My feedbacks below - 

1. Throttling

   The current scheme of throttling will work only if there is one physical 
disk that kafka uses which I guess is not going to be the case. For multiple 
disks, the single throttler is not going to prevent some disks from getting 
saturated. A more accurate but complex solution is to do the following - 
  - Query the number of physical disks on the machine on startup. Divide the 
total bytes / sec allowed for the cleaner by this number (This is the value per 
disk).
  - Create a throttler per disk. 
  - Have a background thread that refreshes the log directory mapping to the 
physical disk (this is in cases when the log directory gets moved to a 
different disk)
  - Use the appropriate throttler based on the mapping above
This would be one of the ways you can control any single disk from getting 
saturated.

2. Grouping segments by size

   The way the current grouping of segments is done based on size I think will 
not solve the problem of preventing very small segments. We decide the grouping 
even before deduplicating. I would assume somebody would choose dedup based GC 
only if they have lots of updates instead of new records. In such a scenario, 
all the old segments will eventually tend to 0 after dedup. If you were to 
calculate the total number of segments based on a max size before dedup, you 
could end up having very few records in that new segment. A more deterministic 
way to ensure each segment has a min size is to check the size as you append to 
the segment. If it has crossed the maxsize and is at the end of a segment 
boundary, do the swap with the segments read.

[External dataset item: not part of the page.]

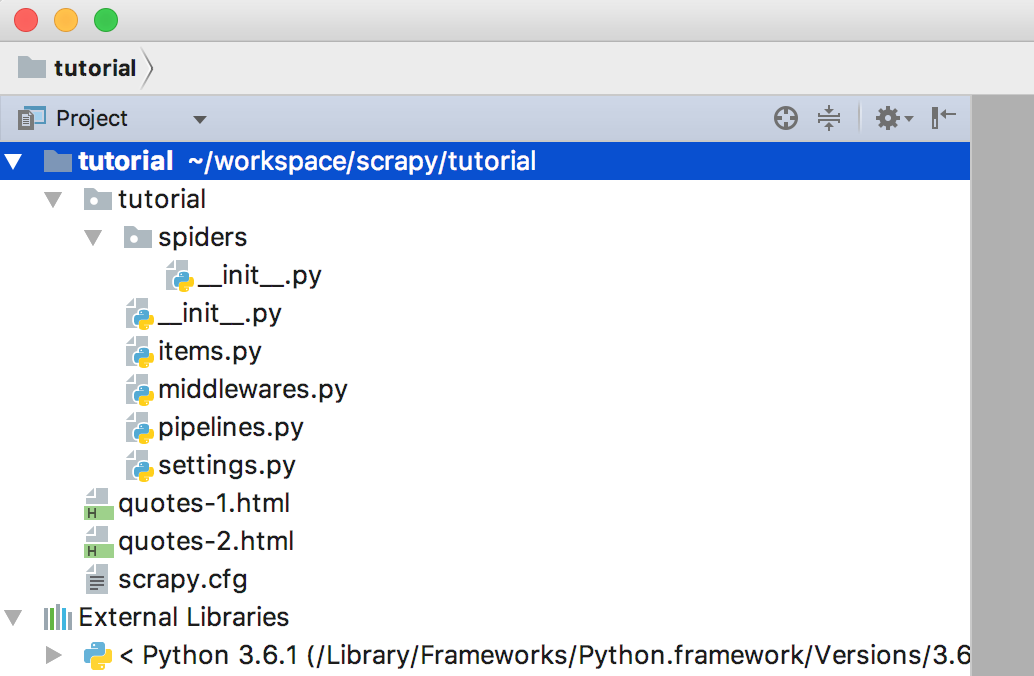Select settings.py in the tree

3. Determination of end offset
 
The code currently decides the end offset based on the map capacity. Consider 
the example you had quoted in the wiki about user updates. Very few active 
users would generate new events regularly and the majority would have unique 
records in a given time period. If many of the records within the dirty set 
gets duplicated you would not be making optimum use of your memory (map would 
end up being partially filled). I dont have a good answer for this but 
something to note.One option would be to keep reading the dirty set till you 
hit the map capacity or the beginning of the active segment.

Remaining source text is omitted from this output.